Details
Description
The following command results in a corrupt NN editlog (note the double slash and reading from stdin):
$ cat /usr/share/dict/words | hadoop fs -put - hdfs://localhost:8020//path/file
After this, restarting the namenode will result into the following fatal exception:
2012-07-10 06:29:19,910 INFO org.apache.hadoop.hdfs.server.namenode.FSImage: Reading /var/lib/hadoop-hdfs/cache/hdfs/dfs/name/current/edits_0000000000000000173-0000000000000000188 expecting start txid #173 2012-07-10 06:29:19,912 ERROR org.apache.hadoop.hdfs.server.namenode.FSEditLogLoader: Encountered exception on operation MkdirOp [length=0, path=/, timestamp=1341915658216, permissions=cloudera:supergroup:rwxr-xr-x, opCode=OP_MKDIR, txid=182] java.lang.ArrayIndexOutOfBoundsException: -1 at org.apache.hadoop.hdfs.server.namenode.FSDirectory.addChild(FSDirectory.java:1728) at org.apache.hadoop.hdfs.server.namenode.FSDirectory.addChild(FSDirectory.java:1743) at org.apache.hadoop.hdfs.server.namenode.FSDirectory.unprotectedMkdir(FSDirectory.java:1562) at org.apache.hadoop.hdfs.server.namenode.FSDirectory.unprotectedMkdir(FSDirectory.java:1549) at org.apache.hadoop.hdfs.server.namenode.FSEditLogLoader.applyEditLogOp(FSEditLogLoader.java:377) at org.apache.hadoop.hdfs.server.namenode.FSEditLogLoader.loadEditRecords(FSEditLogLoader.java:178) at org.apache.hadoop.hdfs.server.namenode.FSEditLogLoader.loadFSEdits(FSEditLogLoader.java:93)

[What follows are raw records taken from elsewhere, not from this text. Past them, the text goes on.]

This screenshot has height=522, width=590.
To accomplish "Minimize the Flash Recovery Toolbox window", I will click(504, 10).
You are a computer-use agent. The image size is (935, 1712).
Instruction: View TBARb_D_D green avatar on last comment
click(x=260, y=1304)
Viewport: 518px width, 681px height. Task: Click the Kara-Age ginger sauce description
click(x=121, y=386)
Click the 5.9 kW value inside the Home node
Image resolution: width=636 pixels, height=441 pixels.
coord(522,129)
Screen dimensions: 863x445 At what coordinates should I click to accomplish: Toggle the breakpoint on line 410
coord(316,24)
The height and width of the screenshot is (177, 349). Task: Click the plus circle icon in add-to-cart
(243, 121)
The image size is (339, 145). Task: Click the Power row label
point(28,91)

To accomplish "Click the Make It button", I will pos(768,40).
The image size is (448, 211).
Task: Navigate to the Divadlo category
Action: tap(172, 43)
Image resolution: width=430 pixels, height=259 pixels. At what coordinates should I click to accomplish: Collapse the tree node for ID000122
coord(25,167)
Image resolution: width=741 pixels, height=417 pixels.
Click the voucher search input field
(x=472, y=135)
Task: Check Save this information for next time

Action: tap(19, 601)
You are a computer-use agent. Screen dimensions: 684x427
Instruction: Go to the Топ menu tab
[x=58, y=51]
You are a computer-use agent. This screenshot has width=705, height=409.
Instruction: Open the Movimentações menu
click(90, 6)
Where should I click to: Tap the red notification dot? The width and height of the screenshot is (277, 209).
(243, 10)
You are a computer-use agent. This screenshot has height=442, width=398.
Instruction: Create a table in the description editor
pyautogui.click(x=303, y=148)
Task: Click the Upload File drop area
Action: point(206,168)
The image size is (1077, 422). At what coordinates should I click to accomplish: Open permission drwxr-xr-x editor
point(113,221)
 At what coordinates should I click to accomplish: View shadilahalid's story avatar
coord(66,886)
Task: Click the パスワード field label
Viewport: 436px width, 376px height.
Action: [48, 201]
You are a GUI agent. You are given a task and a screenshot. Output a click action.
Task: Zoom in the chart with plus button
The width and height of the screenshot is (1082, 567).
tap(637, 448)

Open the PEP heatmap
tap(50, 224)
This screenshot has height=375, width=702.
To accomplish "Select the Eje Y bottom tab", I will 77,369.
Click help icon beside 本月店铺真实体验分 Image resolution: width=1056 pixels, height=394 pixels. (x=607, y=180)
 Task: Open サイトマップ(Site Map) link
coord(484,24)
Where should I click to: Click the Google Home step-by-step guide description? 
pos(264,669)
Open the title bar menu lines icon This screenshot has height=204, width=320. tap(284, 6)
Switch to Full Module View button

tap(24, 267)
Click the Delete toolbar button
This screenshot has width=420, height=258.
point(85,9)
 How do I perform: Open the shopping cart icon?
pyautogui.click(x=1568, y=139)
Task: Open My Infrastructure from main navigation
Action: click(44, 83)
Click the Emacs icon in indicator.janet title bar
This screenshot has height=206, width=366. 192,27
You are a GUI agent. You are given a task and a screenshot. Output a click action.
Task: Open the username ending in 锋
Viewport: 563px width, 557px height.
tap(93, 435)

This exception is triggered by the following entry in the editlog:
<RECORD> <OPCODE>OP_MKDIR</OPCODE> <DATA> <TXID>182</TXID> <LENGTH>0</LENGTH> <PATH>/</PATH> <TIMESTAMP>1341915658216</TIMESTAMP> <PERMISSION_STATUS> <USERNAME>cloudera</USERNAME> <GROUPNAME>supergroup</GROUPNAME> <MODE>493</MODE> </PERMISSION_STATUS> </DATA> </RECORD> <RECORD> <OPCODE>OP_MKDIR</OPCODE> <DATA> <TXID>183</TXID> <LENGTH>0</LENGTH> <PATH>//path</PATH> <TIMESTAMP>1341915658216</TIMESTAMP> <PERMISSION_STATUS> <USERNAME>cloudera</USERNAME> <GROUPNAME>supergroup</GROUPNAME> <MODE>493</MODE> </PERMISSION_STATUS> </DATA> </RECORD>
This initially happened on a clients HA setup, but I can reproduce it on a fresh CDH4 vm.
Locally I can fix it with a hdfs namenode -recover
Haven't yet tried fixing it on the HA setup.